In 2008, 23 percent of CIOs report to the CFO, while 38 percent report to the CEO. Gartner EXP data from 2002 to 2008 shows a very gradual upward trend in the proportion of CIOs reporting to the CFO, as well as CIOs’ expectation of reporting to the CFO in three years’ time. If this trend continues, by 2013 it would result in more CIOs reporting to CFOs than to CEOs.

“CIOs’ three-year expectations remain distant from the reality, based on their belief that reporting is driven by IT performance,” Aron said. “In fact, there are multiple drivers of the CIO’s reporting line, including the focus of the CEO and perceptions of IT’s role. Our survey shows that cost focus is not a dominant driver of whether the CIO reports to the CFO; it is a similar business priority for CFO-reporting and CEO-reporting CIOs.”

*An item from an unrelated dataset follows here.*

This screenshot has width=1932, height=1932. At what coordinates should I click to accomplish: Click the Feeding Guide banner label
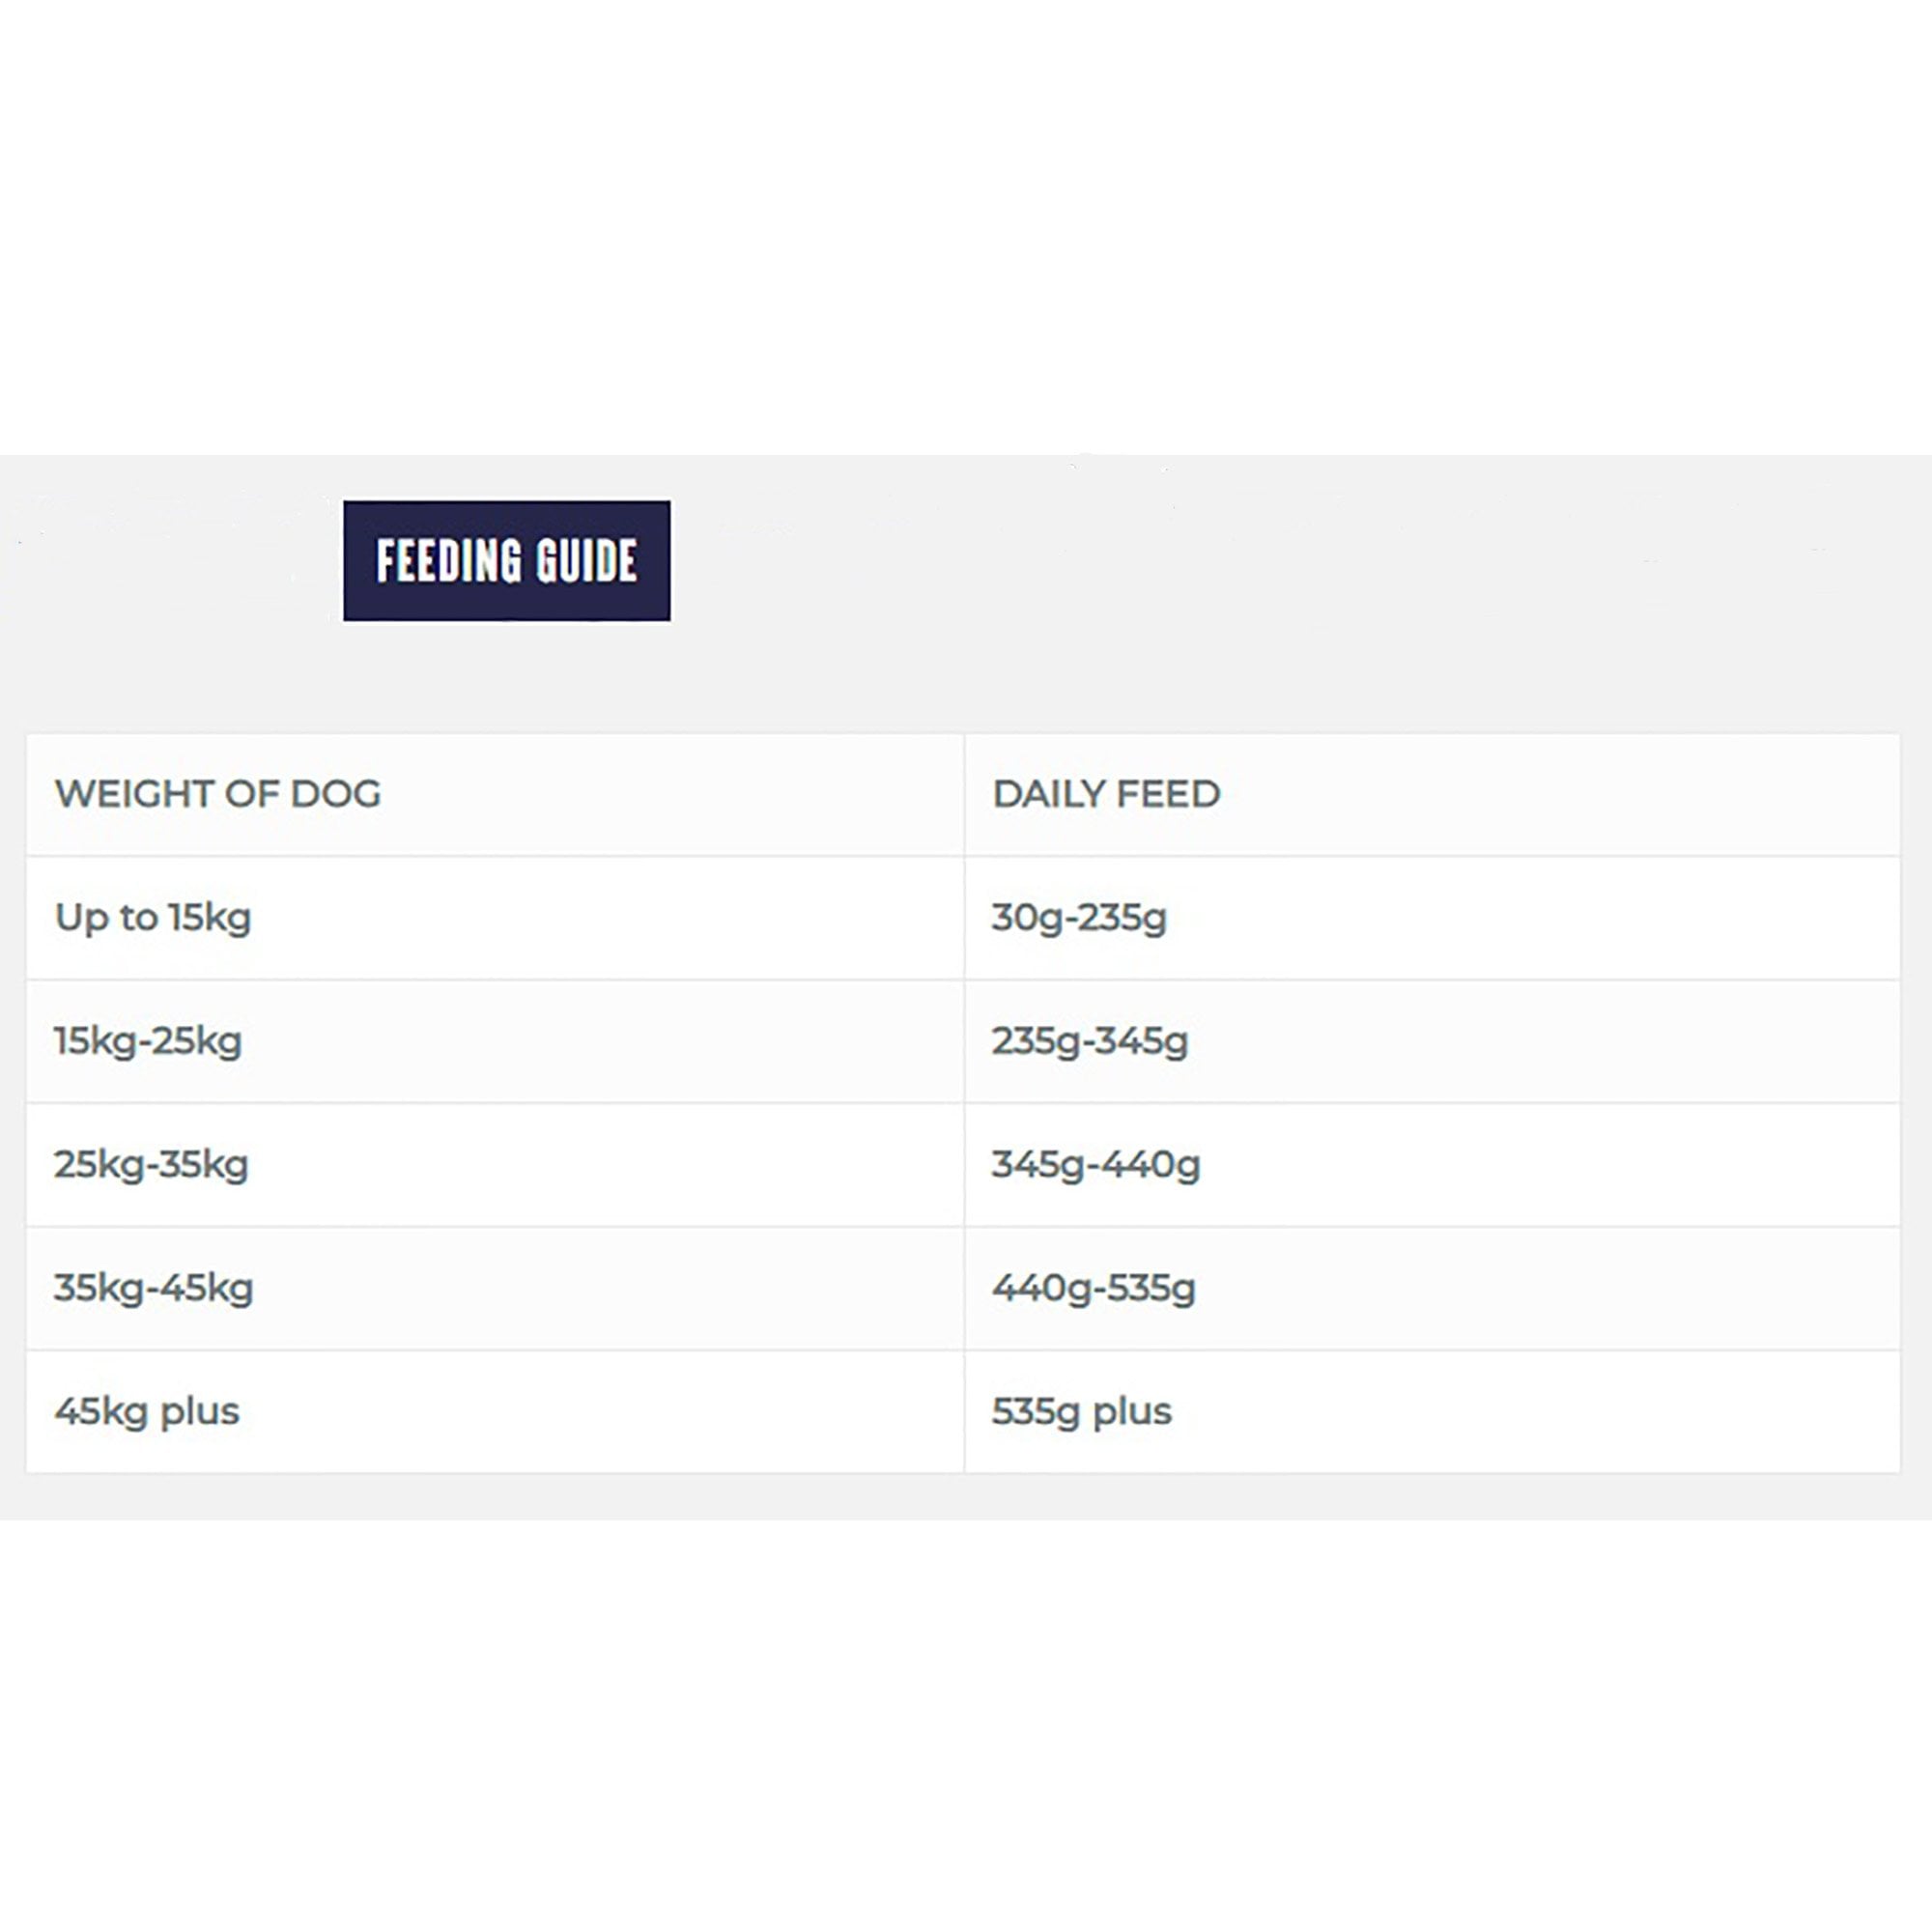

In general, reporting to the CFO is less attractive if IT-intensive transformation is critical to the success of the enterprise, if the CFO is focused on finances (and therefore less strategic), or if IT is relatively stable and mature. CFO reporting is more attractive if IT is in an immature state, if the CEO is very outward facing (sometimes the case in the public sector) or has too many direct reports, or if the CFO has a broad scope that includes a deep understanding of IT’s value.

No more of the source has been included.